October 27, 2016 at 2:47 pm
I have a table valued function to count student truant days in any passed 30 days that met threshold of 7 days and return the earliest passed threshold date.
I have to use a recursive CTE in the table valued function to count these. The truant table will have records for each student , each absent date.
The table valued function is run every day, because the TruantDay table is updated every day with new attendance data in case student is excused from absent.

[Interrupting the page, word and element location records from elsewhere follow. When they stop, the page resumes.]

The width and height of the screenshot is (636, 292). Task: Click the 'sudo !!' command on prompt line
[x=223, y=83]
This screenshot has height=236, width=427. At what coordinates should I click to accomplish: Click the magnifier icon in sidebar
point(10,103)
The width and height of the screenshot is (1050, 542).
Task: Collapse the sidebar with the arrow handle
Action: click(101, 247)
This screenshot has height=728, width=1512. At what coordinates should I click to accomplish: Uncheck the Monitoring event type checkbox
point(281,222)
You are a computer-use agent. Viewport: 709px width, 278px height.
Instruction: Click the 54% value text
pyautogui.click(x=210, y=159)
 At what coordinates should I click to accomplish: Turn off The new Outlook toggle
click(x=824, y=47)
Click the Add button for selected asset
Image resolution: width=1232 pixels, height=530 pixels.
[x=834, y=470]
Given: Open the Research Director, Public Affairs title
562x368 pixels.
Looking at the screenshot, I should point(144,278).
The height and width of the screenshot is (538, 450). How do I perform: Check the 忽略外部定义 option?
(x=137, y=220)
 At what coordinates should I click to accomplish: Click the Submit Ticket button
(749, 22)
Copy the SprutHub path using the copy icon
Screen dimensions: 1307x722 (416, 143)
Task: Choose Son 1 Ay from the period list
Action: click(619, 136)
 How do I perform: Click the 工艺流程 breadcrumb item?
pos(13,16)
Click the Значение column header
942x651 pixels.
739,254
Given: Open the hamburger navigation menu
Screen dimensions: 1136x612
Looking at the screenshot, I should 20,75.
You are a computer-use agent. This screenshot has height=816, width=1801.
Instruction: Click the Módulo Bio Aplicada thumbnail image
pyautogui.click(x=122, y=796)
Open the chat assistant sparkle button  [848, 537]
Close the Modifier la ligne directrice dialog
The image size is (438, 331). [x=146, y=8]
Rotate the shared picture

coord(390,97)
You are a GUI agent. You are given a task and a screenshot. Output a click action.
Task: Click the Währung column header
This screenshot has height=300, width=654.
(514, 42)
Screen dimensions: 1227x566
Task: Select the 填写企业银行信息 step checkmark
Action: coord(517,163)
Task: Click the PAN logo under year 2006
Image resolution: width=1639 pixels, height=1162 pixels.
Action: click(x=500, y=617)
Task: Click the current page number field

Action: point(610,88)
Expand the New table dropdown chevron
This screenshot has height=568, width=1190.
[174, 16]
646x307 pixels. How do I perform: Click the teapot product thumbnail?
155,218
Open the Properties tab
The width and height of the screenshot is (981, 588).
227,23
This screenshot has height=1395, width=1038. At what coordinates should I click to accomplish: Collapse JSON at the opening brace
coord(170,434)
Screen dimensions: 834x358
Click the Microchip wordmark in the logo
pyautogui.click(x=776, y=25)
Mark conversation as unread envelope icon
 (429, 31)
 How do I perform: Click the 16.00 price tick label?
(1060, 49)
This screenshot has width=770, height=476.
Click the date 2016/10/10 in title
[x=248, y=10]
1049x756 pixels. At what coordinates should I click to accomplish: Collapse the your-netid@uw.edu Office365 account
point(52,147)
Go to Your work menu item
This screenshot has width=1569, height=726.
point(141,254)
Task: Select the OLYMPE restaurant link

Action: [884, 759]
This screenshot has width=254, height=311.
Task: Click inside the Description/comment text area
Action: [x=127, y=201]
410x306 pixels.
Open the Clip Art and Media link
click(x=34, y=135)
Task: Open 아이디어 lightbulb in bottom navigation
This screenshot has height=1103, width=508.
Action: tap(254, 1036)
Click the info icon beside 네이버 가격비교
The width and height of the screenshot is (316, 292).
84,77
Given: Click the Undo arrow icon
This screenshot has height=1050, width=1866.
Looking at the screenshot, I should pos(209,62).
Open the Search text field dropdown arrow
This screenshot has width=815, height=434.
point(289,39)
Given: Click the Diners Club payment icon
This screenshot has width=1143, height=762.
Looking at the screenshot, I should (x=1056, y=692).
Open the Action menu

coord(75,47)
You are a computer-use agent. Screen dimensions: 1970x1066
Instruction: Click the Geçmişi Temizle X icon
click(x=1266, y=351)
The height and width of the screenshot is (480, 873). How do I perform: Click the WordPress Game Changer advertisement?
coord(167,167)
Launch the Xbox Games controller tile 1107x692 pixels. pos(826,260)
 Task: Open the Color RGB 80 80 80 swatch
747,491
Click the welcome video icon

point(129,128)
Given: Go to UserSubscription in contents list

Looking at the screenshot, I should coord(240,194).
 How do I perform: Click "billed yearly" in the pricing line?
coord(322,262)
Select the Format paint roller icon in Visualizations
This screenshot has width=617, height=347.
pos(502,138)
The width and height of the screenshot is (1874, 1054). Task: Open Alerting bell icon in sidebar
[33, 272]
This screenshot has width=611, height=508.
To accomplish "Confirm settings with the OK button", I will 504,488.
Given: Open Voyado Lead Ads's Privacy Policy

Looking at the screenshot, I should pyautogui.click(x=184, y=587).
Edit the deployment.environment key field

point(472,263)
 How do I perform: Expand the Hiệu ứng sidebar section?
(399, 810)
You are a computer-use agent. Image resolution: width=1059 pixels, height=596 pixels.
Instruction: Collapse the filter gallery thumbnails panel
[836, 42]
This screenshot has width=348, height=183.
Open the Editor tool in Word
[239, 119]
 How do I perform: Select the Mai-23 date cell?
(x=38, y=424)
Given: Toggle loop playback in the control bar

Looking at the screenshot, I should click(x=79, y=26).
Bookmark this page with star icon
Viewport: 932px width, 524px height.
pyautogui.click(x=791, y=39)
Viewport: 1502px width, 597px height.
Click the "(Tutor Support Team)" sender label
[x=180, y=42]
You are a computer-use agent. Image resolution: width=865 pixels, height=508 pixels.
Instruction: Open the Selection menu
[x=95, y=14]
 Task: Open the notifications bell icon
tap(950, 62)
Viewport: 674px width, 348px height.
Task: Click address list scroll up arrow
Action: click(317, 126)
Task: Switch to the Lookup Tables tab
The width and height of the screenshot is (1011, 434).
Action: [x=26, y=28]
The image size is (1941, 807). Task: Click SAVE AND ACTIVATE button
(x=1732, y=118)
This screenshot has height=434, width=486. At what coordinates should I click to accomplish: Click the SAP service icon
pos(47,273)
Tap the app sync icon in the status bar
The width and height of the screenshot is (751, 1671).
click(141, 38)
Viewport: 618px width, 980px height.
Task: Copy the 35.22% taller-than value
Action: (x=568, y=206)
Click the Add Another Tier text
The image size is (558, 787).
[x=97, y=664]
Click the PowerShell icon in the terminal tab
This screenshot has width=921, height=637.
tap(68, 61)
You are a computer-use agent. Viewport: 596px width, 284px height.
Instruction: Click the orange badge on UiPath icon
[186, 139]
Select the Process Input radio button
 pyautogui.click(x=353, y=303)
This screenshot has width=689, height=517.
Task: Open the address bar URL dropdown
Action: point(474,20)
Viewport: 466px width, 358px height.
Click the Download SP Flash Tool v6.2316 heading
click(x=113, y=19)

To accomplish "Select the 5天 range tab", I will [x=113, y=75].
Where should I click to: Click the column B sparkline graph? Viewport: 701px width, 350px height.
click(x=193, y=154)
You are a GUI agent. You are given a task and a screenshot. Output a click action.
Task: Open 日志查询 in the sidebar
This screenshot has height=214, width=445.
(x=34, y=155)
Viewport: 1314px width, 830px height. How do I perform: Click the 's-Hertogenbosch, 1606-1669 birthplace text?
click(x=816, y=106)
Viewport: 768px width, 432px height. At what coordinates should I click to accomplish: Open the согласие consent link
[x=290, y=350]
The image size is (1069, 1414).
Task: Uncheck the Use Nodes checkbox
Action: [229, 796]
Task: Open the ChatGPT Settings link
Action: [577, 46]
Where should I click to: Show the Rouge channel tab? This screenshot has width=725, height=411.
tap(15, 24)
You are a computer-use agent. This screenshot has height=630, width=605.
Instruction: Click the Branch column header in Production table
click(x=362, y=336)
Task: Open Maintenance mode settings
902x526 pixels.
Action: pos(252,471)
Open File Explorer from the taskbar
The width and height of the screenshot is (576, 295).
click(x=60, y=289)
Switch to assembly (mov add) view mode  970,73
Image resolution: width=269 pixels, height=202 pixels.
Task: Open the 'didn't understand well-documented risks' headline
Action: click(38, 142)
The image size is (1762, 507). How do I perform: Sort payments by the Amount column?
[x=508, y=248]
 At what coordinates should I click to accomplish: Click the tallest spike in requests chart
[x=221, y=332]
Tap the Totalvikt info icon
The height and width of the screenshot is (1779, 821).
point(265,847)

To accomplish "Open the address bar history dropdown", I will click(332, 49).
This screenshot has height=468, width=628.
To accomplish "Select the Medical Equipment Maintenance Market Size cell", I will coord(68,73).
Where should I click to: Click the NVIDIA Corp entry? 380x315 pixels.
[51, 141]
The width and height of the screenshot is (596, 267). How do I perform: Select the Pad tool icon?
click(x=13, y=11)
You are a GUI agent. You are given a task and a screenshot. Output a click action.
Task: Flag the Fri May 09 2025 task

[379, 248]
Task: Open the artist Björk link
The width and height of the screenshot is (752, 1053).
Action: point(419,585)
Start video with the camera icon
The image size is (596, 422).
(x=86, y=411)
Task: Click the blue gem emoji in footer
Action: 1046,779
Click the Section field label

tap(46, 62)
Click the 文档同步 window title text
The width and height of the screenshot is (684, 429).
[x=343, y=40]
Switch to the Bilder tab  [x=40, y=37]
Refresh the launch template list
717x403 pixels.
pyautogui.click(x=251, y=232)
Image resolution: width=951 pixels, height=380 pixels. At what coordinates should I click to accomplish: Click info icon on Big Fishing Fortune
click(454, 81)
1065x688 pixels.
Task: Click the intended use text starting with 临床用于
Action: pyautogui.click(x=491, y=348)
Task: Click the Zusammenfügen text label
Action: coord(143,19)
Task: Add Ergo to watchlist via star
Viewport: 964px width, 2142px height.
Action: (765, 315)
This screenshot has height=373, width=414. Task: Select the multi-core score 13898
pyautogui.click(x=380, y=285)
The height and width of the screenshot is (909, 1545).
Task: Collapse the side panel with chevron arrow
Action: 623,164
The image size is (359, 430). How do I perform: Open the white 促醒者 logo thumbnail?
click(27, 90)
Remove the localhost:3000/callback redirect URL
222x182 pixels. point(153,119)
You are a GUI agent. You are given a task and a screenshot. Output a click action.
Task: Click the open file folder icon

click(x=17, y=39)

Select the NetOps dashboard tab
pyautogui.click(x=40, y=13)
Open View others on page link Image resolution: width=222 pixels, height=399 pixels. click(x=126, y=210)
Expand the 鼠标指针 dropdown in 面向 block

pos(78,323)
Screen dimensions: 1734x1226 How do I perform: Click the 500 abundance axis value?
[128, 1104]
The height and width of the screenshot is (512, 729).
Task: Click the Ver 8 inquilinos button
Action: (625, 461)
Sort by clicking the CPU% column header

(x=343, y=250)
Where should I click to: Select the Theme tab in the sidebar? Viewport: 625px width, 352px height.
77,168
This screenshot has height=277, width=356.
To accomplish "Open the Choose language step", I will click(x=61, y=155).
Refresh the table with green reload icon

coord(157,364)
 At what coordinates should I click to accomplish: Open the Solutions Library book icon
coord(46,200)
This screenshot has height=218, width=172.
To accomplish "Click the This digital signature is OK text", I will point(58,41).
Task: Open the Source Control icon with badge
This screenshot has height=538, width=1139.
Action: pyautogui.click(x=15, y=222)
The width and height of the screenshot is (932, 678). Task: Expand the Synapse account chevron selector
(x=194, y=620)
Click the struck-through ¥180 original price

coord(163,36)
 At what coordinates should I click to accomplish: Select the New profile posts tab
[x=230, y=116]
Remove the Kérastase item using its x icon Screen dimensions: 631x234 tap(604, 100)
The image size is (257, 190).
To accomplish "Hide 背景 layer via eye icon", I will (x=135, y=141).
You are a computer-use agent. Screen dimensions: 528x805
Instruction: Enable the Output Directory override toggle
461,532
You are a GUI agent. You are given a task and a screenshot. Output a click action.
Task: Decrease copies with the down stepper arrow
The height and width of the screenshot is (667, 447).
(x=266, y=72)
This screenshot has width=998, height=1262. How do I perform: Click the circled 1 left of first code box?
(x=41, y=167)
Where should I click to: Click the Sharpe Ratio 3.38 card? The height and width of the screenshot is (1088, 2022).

Currently the query runs fine, it takes about 20 seconds. But I am a little worried it will increase as the TruantDay table increased. If anything to improve for the speed?
WITH FirstLastAbsentDates AS
(
SELECT a.StudentId
,MIN(a.Att_Date) AS FirstDay
,MAX(a.Att_Date) AS EndDay
FROM TruantDay a
WHERE a.IsAbsent = 1
AND a.IsCleared = 0
GROUP BY a.StudentId
HAVING MAX(a.Att_Date) > MIN(a.Att_Date)
)
, CTEDateRanges (StudentId, EndDay) AS
(
SELECT a.StudentId
,a.EndDay
FROM FirstLastAbsentDates a
UNION ALL
SELECT a.StudentId
,DATEADD(d, -1, c.EndDay) AS EndDay
FROM FirstLastAbsentDates a
JOIN CTEDateRanges c
ON c.StudentId = a.StudentId
WHERE DATEADD(d, -1, c.EndDay) > a.FirstDay
)
, MTDOver6Days AS
(
SELECT a.StudentId
, a.EndDay AS ThresholdDate
, COUNT(*) AS AbsenceCount
FROM CTEDateRanges a
JOIN TruantDay b
ON b.StudentId = a.StudentId
WHERE b.IsAbsent = 1
AND b.IsCleared = 0
AND b.Att_Date BETWEEN DATEADD(d, -30, a.EndDay)
AND a.EndDay
GROUP BY a.StudentId, a.EndDay
HAVING COUNT(*) > 6
)
SELECT a.StudentId
,a.ThresholdDate
,a.AbsenceCount
FROM MTDOver6Days a
WHERE a.ThresholdDate = (SELECT MIN(b.ThresholdDate)
FROM MTDOver6Days b
WHERE b.StudentId = a.StudentId
October 27, 2016 at 3:31 pm
sqlfriends (10/27/2016)
I have a table valued function to count student truant days in any passed 30 days that met threshold of 7 days and return the earliest passed threshold date.I have to use a recursive CTE in the table valued function to count these. The truant table will have records for each student , each absent date.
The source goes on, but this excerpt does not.